Carol Aaron spoke about her family’s part in the dramatic rescue. “Last week we heard that a newborn baby girl was in a hospital trapped in Kyiv,” she said. “Hearing that her Israeli parents needed to find a way to rescue their newborn baby and be united as soon as possible, Steve and I felt compelled to cover all the costs associated with the flight and transportation to bring the family together. We are grateful to have been presented with this life-saving opportunity by United Hatzalah and our dear friend Amy Korenvaes. The storm they were under has now turned into a rainbow.”
Korenvaes, a major supporter of the Dallas Jewish community and the United Hatzalah Global Board Development chair, also sponsored flights. For her there was a deep personal connection to the mission. “My grandfather was born in Odessa to a family of cantors and rabbis. As a child I heard many stories of the horrific pogroms which drove my family to move to America at the turn of the last century,” she said. “Seeing the horrific current situation in Ukraine inspired me and so many others in our Dallas Jewish community to want to do something. Through United Hatzalah, $500 covers the cost of getting one Ukrainian refugee to Israel. I am urging all of my fellow Dallas Jewish community members to help bring these people to Israel, where they can find sanctuary in their time of need.”

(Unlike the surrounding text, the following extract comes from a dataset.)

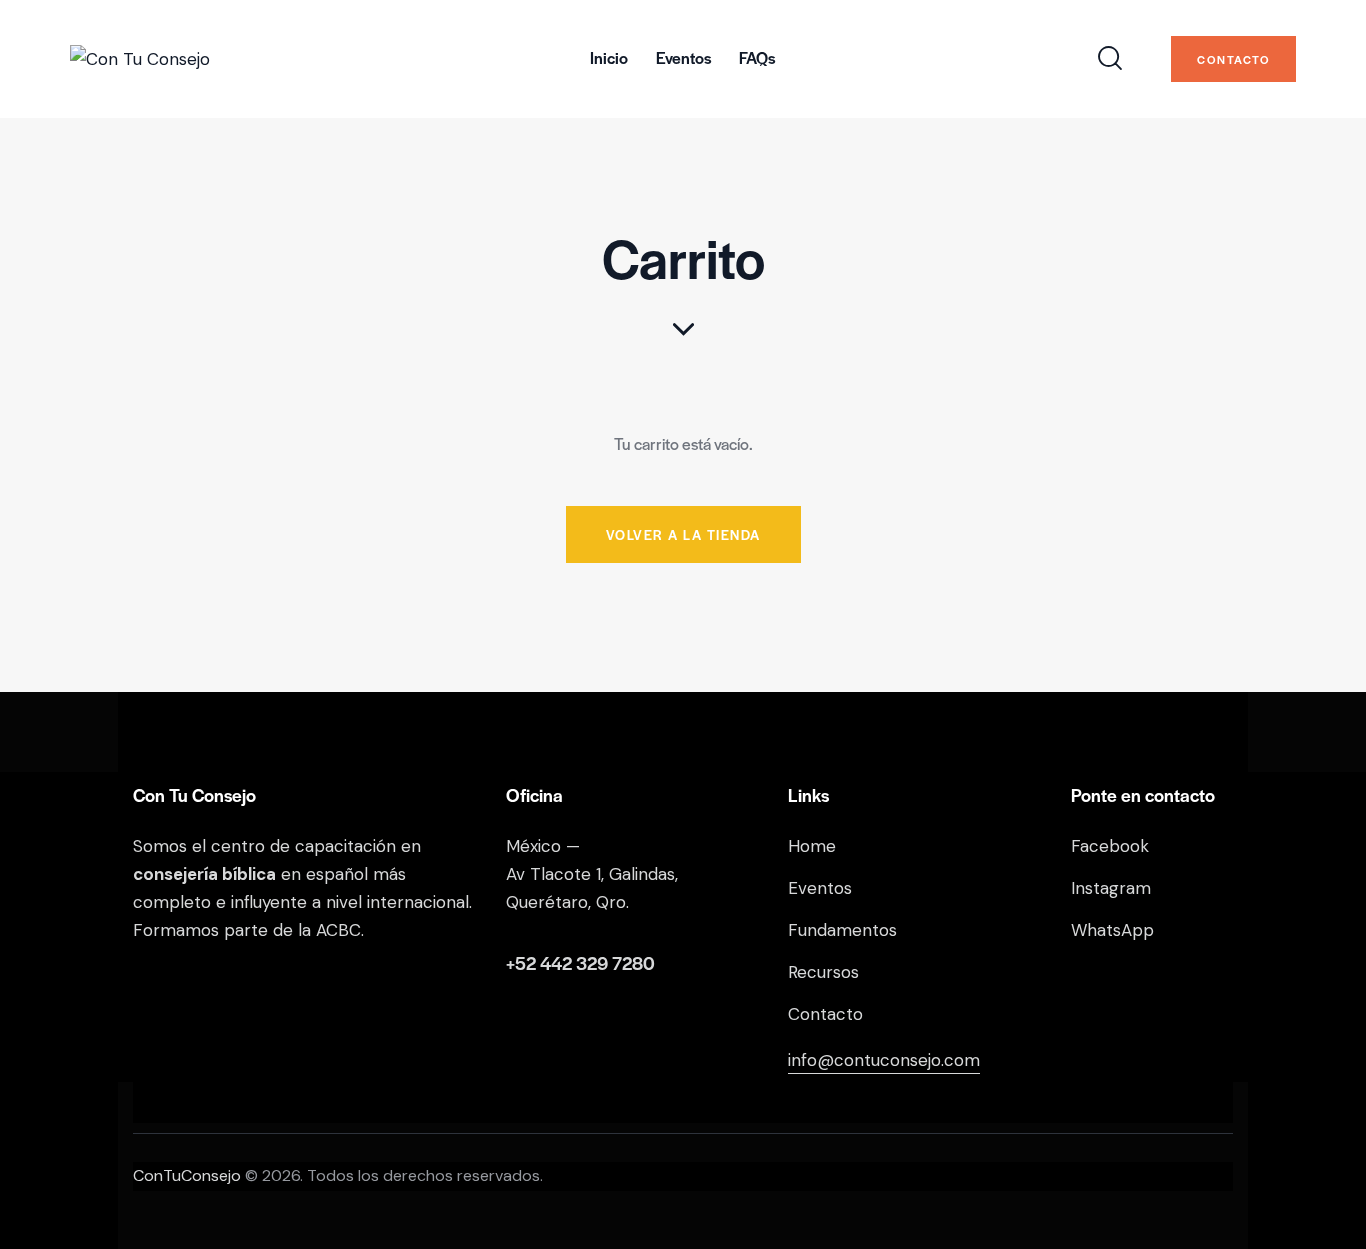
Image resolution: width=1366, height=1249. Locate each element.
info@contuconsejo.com (884, 1060)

Bill Finkelstein, who serves as the chairman of the Board for the Jewish Federation of Greater Dallas, which also sponsored one of the planes, spoke about the Federation’s support and said, “It is extremely gratifying to see our community join together to provide humanitarian aid to people under siege in Ukraine. It is humbling and impressive to see the willingness of so many who are offering to help others. As a result of our community’s collective generosity, The Jewish Federation of Greater Dallas is able to partner with United Hatzalah to provide a full planeload of medicines and other needed supplies to be brought from Israel for Ukrainian humanitarian relief. Further, upon its return, that same plane will carry Ukrainian Jews home to Israel to begin a new life in freedom.”
Harold Gernsbacher, who serves as the chairman for Secure Community Networks, also sponsored a plane and added, “The time for responsibility is now. We hold each other as a collective people. United Hatzalah was ready to go and we needed to be ready to go with them, so we did. We are grateful for this opportunity to help the people of Ukraine.”